Exercise objective> Although the records contain pictures, print none of them; print exactly the lines from the one with "Where should I" through the last line.

Input for this task: Begin

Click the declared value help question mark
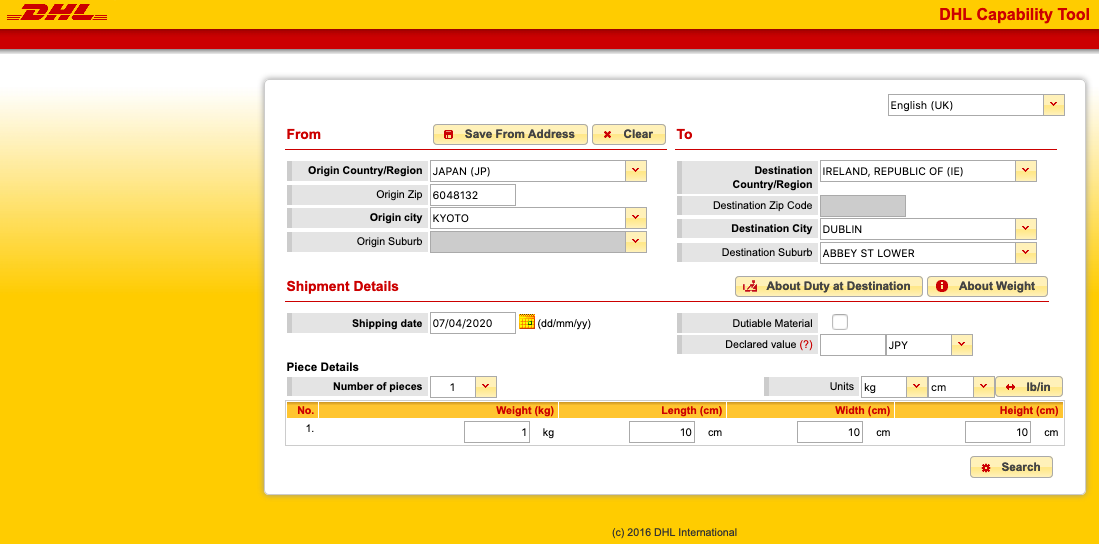Image resolution: width=1099 pixels, height=544 pixels. (806, 345)
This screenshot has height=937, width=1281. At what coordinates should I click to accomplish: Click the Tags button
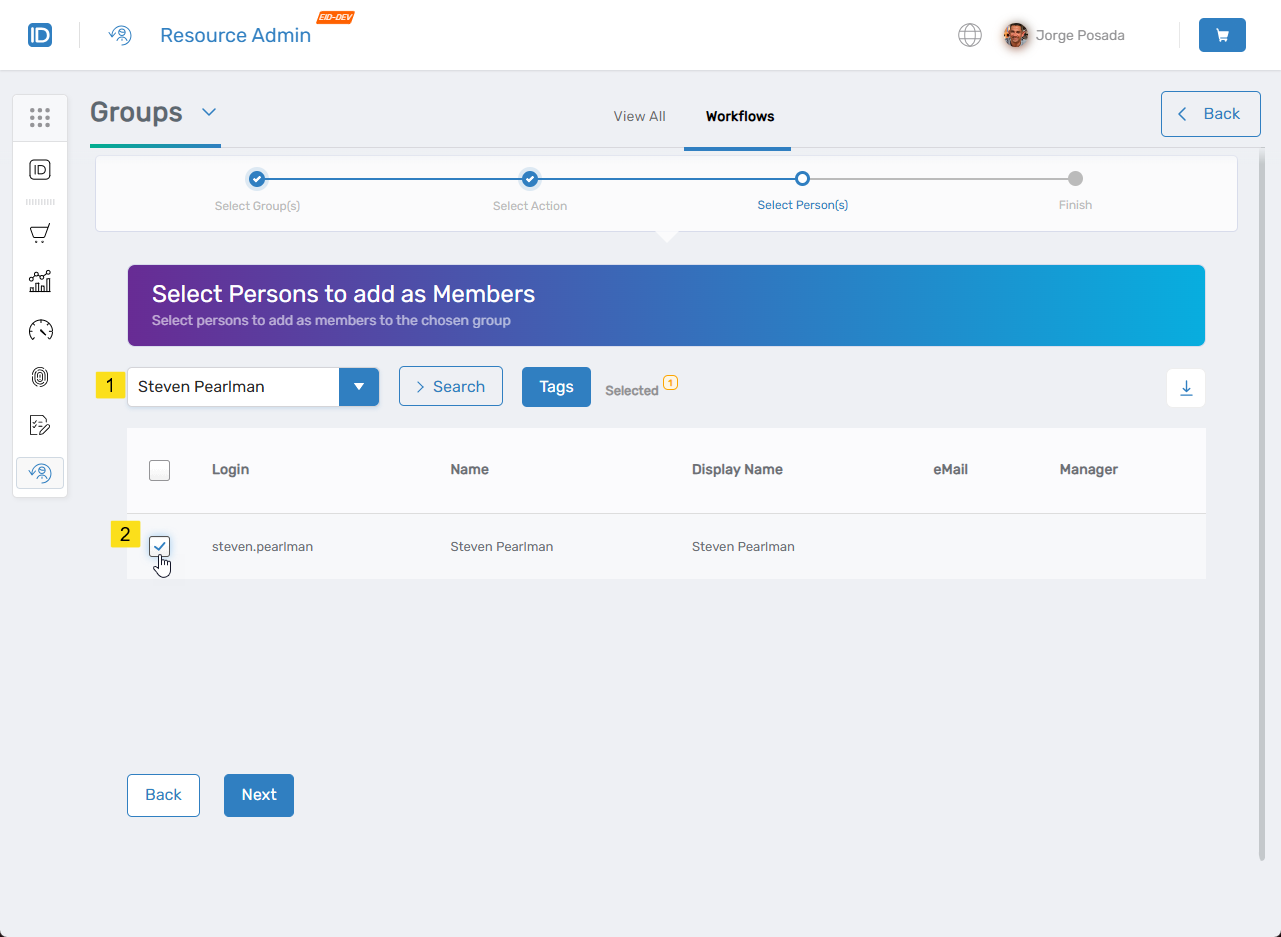556,387
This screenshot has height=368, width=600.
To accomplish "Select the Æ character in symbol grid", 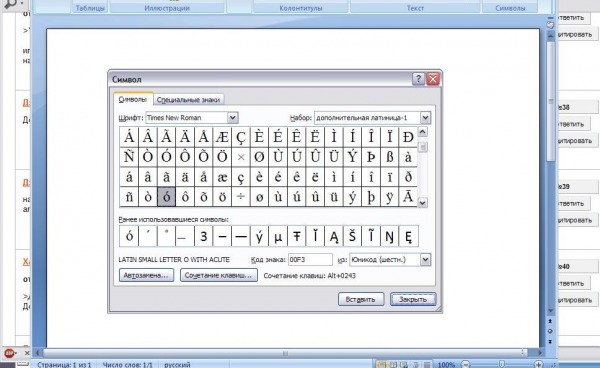I will tap(222, 137).
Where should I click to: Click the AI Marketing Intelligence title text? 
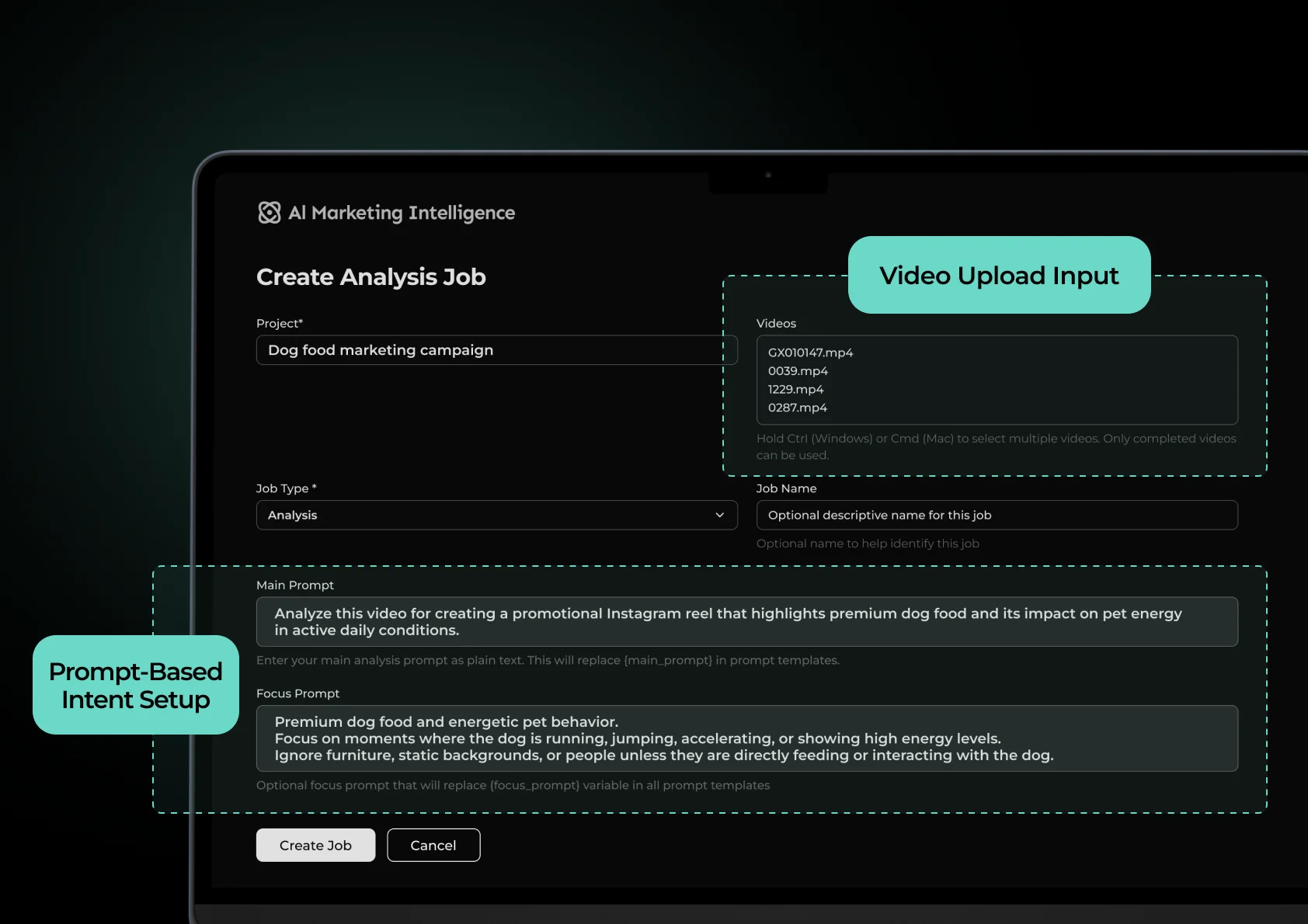(x=402, y=213)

Input for this task: End

Solution to this task>
Where should I click to: Click the AI Marketing Intelligence title text? 
(x=402, y=213)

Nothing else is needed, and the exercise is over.